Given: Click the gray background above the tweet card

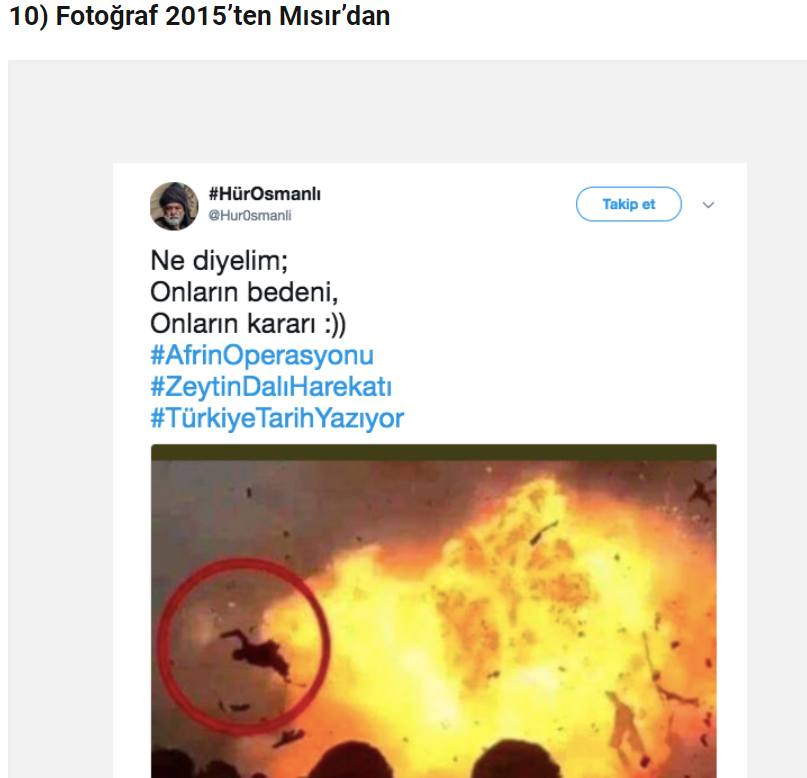Looking at the screenshot, I should 400,110.
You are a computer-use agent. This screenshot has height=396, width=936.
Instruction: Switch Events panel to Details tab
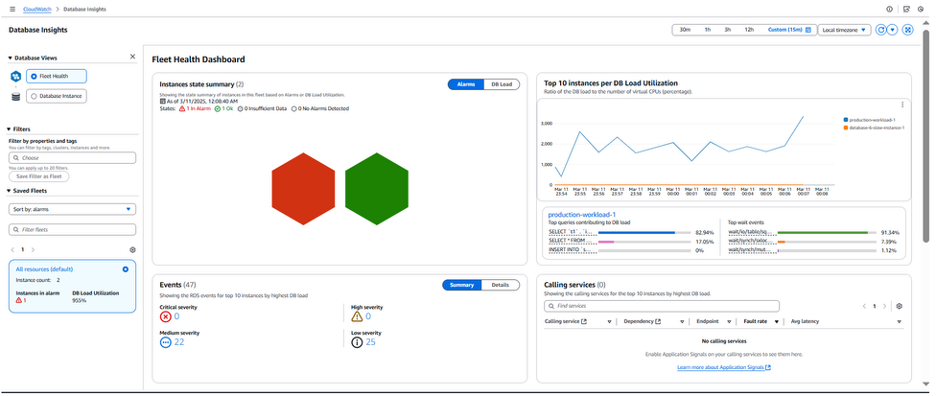[x=500, y=286]
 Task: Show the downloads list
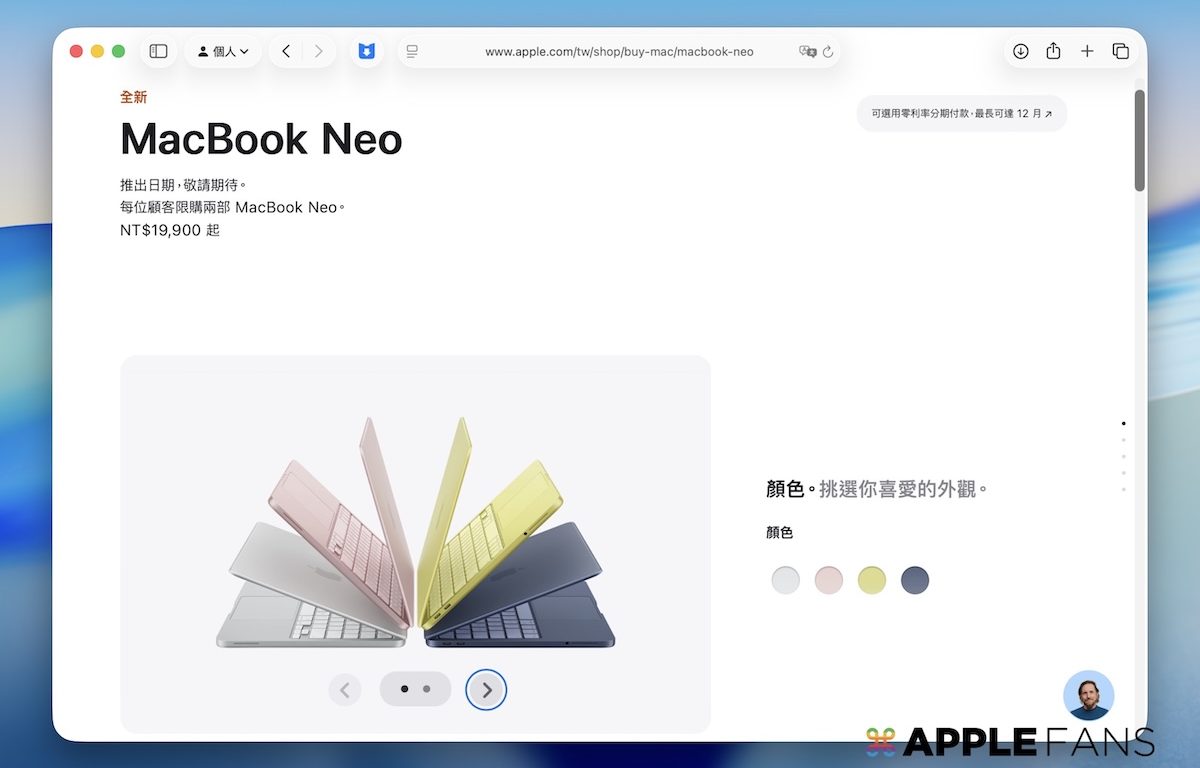(1020, 51)
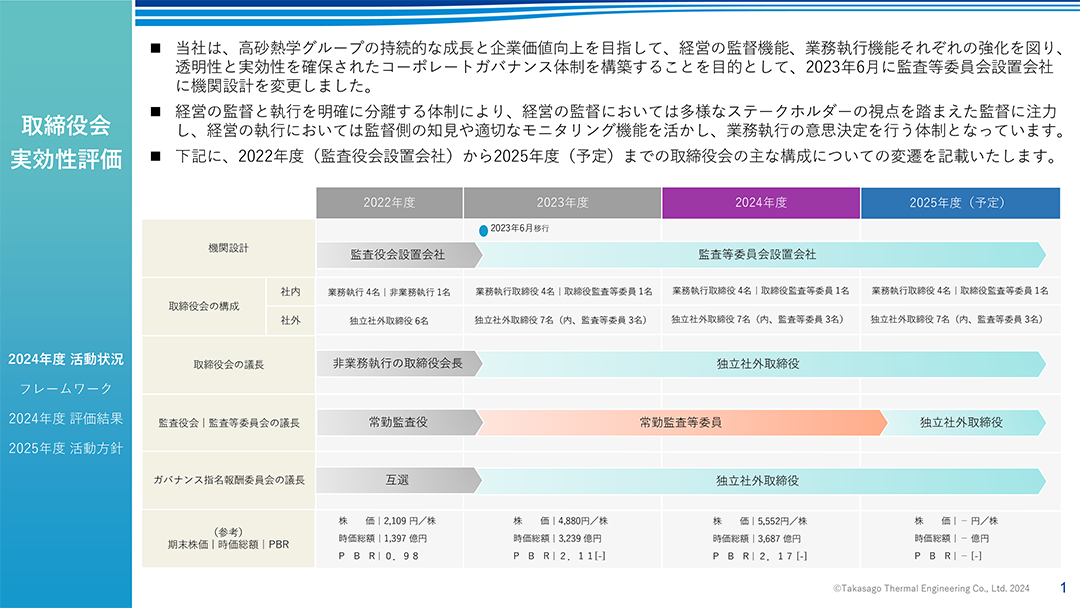Go to フレームワーク in the sidebar
This screenshot has height=608, width=1080.
pos(66,388)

## [What to do]
Quote the records above exactly, leaving out any pictures.

## [Finished task]
Given: Click the gray background above the tweet card

Looking at the screenshot, I should 400,110.
You are a computer-use agent. This screenshot has height=396, width=936.
Instruction: Switch Events panel to Details tab
[x=500, y=286]
 Task: Show the downloads list
(1020, 51)
Go to フレームワーク in the sidebar
This screenshot has height=608, width=1080.
pos(66,388)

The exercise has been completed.